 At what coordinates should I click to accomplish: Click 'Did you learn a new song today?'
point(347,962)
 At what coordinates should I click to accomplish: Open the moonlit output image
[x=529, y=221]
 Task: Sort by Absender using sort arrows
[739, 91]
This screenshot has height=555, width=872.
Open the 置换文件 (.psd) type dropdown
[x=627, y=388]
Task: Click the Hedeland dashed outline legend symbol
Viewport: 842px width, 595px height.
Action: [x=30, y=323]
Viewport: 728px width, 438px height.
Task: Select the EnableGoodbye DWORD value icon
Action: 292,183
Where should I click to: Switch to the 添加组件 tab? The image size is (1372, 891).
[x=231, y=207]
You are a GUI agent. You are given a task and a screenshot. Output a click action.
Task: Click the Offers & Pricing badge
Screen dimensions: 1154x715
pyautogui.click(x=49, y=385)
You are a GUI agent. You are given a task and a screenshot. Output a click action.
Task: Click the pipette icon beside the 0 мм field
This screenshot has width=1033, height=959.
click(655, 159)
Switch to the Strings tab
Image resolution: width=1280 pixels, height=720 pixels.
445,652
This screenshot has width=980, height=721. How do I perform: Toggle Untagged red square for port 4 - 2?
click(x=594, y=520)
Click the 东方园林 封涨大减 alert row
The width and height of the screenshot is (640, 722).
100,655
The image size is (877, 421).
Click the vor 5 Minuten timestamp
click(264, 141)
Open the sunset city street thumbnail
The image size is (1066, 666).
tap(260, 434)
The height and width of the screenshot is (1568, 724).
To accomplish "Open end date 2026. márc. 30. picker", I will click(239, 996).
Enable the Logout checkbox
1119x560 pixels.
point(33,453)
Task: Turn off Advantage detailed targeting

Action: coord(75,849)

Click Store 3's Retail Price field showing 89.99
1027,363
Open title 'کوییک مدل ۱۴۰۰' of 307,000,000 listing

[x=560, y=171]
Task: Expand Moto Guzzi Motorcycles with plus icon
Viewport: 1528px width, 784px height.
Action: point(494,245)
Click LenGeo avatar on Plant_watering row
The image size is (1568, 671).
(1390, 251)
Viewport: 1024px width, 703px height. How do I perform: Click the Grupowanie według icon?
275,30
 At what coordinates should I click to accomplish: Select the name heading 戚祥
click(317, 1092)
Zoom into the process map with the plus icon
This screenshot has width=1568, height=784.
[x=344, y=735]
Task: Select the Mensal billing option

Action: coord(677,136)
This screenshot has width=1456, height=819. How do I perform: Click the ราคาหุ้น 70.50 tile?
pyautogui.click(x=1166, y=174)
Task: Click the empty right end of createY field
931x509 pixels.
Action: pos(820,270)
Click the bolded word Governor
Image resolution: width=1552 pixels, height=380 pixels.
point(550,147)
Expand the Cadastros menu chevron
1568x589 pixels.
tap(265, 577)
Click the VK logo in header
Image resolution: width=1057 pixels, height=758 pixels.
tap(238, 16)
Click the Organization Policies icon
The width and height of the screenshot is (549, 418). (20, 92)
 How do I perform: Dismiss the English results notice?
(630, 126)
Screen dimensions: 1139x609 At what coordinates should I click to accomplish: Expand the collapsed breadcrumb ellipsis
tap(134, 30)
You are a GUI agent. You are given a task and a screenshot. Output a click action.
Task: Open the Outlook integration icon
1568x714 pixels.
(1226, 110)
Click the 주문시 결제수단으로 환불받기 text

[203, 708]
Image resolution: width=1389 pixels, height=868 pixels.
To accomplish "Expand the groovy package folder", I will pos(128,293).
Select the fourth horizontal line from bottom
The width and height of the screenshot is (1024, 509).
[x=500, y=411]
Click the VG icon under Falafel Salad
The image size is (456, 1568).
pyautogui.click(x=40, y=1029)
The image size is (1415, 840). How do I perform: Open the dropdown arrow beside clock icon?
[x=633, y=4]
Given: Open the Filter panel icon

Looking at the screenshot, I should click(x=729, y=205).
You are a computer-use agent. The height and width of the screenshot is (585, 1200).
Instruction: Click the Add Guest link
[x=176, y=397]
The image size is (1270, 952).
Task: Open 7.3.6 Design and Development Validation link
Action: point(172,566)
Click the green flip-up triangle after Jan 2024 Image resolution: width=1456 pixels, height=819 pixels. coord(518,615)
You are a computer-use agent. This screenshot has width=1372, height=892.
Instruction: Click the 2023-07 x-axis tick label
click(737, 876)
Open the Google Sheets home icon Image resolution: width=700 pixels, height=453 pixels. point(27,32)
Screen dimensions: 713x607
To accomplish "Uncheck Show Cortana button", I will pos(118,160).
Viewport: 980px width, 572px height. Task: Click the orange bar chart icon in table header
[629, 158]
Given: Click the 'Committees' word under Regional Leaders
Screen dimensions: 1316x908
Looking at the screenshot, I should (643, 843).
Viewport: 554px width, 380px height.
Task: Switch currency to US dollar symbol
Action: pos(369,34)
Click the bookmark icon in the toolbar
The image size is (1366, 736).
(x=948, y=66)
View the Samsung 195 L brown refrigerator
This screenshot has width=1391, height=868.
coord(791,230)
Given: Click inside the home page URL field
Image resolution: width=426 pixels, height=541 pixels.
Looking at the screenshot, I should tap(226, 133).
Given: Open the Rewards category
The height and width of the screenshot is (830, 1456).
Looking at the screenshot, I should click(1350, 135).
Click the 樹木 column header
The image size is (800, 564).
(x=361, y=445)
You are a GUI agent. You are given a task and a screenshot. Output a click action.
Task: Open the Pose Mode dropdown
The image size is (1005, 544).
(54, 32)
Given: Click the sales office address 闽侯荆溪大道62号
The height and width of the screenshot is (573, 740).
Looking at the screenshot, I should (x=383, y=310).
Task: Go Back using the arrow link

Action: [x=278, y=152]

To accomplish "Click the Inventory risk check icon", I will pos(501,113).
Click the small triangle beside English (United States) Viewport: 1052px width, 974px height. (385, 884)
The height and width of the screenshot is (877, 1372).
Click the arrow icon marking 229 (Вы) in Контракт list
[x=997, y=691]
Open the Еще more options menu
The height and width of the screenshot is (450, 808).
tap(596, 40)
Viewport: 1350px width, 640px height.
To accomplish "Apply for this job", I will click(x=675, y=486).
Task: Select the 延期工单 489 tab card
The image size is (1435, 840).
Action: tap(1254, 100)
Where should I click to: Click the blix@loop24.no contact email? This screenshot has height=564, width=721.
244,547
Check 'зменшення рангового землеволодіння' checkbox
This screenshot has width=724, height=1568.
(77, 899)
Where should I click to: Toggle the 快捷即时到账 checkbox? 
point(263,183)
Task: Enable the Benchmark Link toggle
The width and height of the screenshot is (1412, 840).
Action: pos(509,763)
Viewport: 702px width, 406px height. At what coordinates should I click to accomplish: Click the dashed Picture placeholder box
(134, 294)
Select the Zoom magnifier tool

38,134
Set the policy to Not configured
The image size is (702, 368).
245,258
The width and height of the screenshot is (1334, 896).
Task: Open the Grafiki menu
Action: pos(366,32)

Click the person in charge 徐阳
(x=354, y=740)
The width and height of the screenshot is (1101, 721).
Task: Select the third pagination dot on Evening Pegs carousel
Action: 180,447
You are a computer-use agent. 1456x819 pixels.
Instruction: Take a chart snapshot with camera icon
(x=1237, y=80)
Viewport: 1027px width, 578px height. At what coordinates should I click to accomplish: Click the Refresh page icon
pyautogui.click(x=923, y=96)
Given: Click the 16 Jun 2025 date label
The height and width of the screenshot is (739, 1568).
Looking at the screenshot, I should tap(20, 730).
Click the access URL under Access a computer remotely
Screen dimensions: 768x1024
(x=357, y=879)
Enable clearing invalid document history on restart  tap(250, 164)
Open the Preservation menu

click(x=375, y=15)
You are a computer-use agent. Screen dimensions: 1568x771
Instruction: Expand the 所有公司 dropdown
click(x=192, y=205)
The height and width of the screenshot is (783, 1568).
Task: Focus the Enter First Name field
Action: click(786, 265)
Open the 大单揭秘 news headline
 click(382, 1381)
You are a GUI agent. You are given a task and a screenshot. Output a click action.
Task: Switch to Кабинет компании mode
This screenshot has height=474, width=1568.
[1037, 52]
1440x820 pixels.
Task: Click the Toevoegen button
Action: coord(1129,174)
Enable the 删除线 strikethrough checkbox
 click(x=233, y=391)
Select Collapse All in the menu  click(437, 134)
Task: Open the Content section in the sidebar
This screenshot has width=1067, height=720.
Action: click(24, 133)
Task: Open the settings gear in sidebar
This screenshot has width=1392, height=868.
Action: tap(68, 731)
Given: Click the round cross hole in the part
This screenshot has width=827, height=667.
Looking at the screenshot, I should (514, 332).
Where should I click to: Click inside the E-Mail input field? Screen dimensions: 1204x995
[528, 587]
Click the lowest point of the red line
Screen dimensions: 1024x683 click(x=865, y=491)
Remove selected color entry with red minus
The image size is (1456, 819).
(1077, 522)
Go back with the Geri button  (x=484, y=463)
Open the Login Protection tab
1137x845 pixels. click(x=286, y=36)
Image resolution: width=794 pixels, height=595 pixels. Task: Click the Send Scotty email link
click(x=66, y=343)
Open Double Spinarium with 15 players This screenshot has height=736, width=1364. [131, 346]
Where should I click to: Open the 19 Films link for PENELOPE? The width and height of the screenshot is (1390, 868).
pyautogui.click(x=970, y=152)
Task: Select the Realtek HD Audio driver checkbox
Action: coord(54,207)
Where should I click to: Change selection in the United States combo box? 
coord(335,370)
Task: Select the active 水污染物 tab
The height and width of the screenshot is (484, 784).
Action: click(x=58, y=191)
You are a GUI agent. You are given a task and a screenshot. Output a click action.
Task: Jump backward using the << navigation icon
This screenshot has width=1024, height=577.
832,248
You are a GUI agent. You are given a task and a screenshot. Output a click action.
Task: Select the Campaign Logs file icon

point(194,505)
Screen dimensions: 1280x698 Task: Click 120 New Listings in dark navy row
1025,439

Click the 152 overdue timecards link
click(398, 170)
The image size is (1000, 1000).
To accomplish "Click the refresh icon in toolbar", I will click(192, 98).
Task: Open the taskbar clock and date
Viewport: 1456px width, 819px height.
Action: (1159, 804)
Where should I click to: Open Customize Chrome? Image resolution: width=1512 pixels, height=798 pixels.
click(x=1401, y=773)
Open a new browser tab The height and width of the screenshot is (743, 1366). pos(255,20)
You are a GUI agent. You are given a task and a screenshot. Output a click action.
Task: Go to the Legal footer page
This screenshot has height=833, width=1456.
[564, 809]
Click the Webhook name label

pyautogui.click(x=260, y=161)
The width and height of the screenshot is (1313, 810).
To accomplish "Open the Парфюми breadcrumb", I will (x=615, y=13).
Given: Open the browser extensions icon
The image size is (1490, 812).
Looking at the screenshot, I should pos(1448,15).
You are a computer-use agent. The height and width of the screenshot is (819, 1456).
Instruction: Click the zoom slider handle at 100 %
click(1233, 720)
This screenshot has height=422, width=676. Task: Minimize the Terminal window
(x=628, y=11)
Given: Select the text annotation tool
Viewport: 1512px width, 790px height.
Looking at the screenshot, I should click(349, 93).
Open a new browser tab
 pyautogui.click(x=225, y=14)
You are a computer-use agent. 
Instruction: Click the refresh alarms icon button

-*-

*Problem to work on:* Lay out the entries from the line containing "Click the Webhook name label" up to and including the line containing "will (x=615, y=13)." as a JSON list of strings, one string per line, leaving out blank lines.

*Task solution:*
[
  "Click the Webhook name label",
  "pyautogui.click(x=260, y=161)",
  "The width and height of the screenshot is (1313, 810).",
  "To accomplish \"Open the Парфюми breadcrumb\", I will (x=615, y=13)."
]